Año impar

Revístanse del amor, que es el vínculo de la perfección

Lectura de la carta del apóstol san Pablo a los cristianos de Colosas     3, 12-17

Hermanos:
Como elegidos de Dios, sus santos y amados, revístanse de sentimientos de profunda compasión. Practiquen la benevolencia, la humildad, la dulzura, la paciencia. Sopórtense los unos a los otros, y perdónense mutuamente siempre que alguien tenga motivo de queja contra otro. El Señor los ha perdonado: hagan ustedes lo mismo. Sobre todo, revístanse del amor, que es el vínculo de la perfección.
Que la paz de Cristo reine en sus corazones: esa paz a la que han sido llamados, porque formamos un solo Cuerpo. Y vivan en la acción de gracias.
Que la Palabra de Cristo resida en ustedes con toda su riqueza. Instrúyanse en la verdadera sabiduría, corrigiéndose los unos a los otros.

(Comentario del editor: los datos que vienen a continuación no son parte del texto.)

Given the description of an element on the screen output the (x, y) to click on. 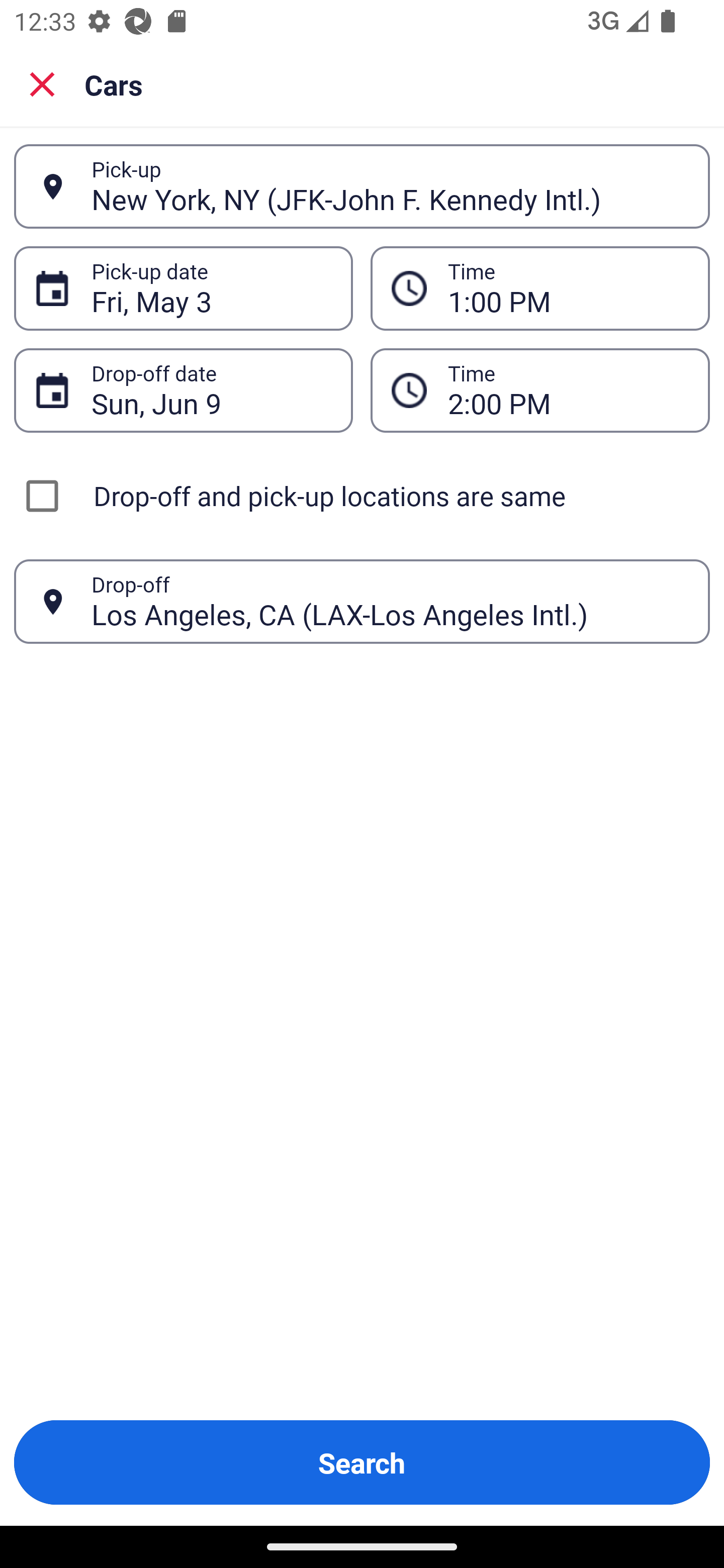
Close search screen (42, 84)
New York, NY (JFK-John F. Kennedy Intl.) (389, 186)
Fri, May 3 (211, 288)
1:00 PM (568, 288)
Sun, Jun 9 (211, 390)
2:00 PM (568, 390)
Drop-off and pick-up locations are same (361, 495)
Los Angeles, CA (LAX-Los Angeles Intl.) (389, 601)
Search Button Search (361, 1462)
Given the description of an element on the screen output the (x, y) to click on. 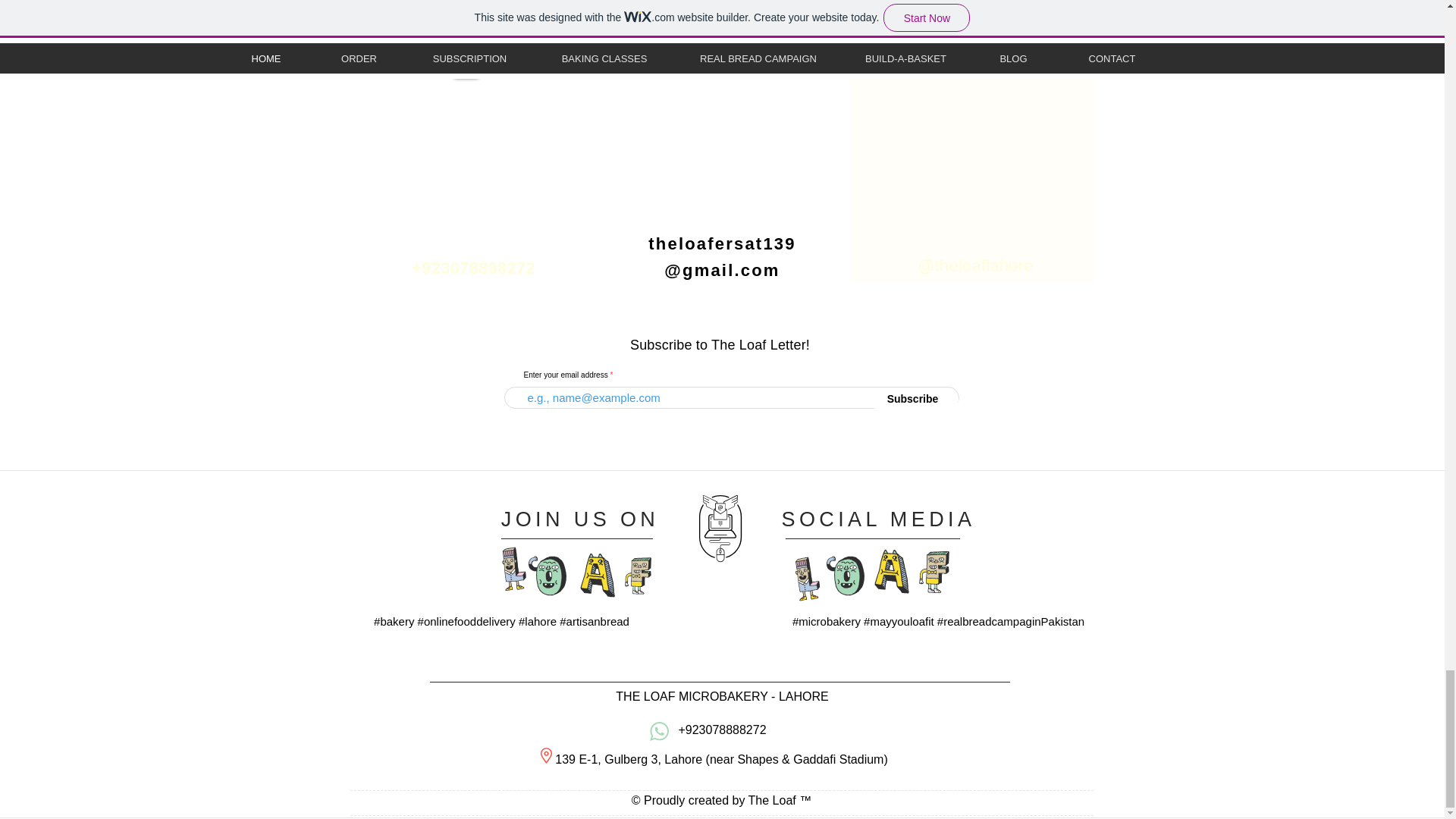
theloafersat139 (720, 243)
Subscribe (912, 398)
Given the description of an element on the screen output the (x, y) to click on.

Canten a Dios con gratitud y de todo corazón salmos, himnos y cantos inspirados.
Todo lo que puedan decir o realizar, háganlo siempre en nombre del Señor Jesús, dando gracias por Él a Dios Padre.

Palabra de Dios

SALMO     Sal 150, 1-2. 3-4. 5-6 (R.: 6)

R. ¡Que todos los vivientes alaben al Señor!

O bien:

Aleluia.

Alaben a Dios en su Santuario,
alábenlo en su poderoso firmamento;
alábenlo por sus grandes proezas,
alábenlo por su inmensa grandeza. R.

Alábenlo con toques de trompeta,
alábenlo con el arpa y la cítara;
alábenlo con tambores y danzas,
alábenlo con laúdes y flautas. R.

Alábenlo con platillos sonoros,
alábenlo con platillos vibrantes.
¡Que todos los seres vivientes
alaben al Señor! R.

ALELUIA     1Jn 4, 12

Aleluia.
Si nos amamos los unos a los otros,
Dios permanece en nosotros
y el amor de Dios ha llegado a su plenitud en nosotros.
Aleluia.

EVANGELIO

Sean misericordiosos,
como el Padre es misericordioso

+ Evangelio de nuestro Señor Jesucristo según san Lucas     6, 27-36

Jesús dijo a sus discípulos:
Yo les digo a ustedes que me escuchan: Amen a sus enemigos, hagan el bien a los que los odian. Bendigan a los que los maldicen, rueguen por los que los difaman. Al que te pegue en una mejilla, preséntale también la otra; al que te quite el manto, no le niegues la túnica. Dale a todo el que te pida, y al que tome lo tuyo no se lo reclames.
Hagan por los demás lo que quieren que los hombres hagan por ustedes. Si aman a aquellos que los aman, ¿qué mérito tienen? Porque hasta los pecadores aman a aquellos que los aman. Si hacen el bien a aquellos que se lo hacen a ustedes, ¿qué mérito tienen? Eso lo hacen también los pecadores. Y si prestan a aquellos de quienes esperan recibir, ¿qué mérito tienen? También los pecadores prestan a los pecadores, para recibir de ellos lo mismo.
Amen a sus enemigos, hagan el bien y presten sin esperar nada en cambio. Entonces la recompensa de ustedes será grande y serán hijos del Altísimo, porque él es bueno con los desagradecidos y los malos.
Sean misericordiosos, como el Padre de ustedes es misericordioso.

Palabra del Señor.

El texto del evangelio de hoy empalma con la cuarta bienaventuranza, Jesús pone a sus discípulos una vara muy alta, tanto en el amor a los enemigos como en la misericordia, la motivación es ser “hijos del Altísimo” y “misericordiosos como el Padre”. Para lograr esto, que parece imposible humanamente los discípulos de Jesús estamos asistidos por la gracia que  Jesús mismo nos comunica por medio de la oración y de los sacramentos, solo unidos a él podemos lograr vivir como el maestro, que murió perdonando (Lc. 23,24).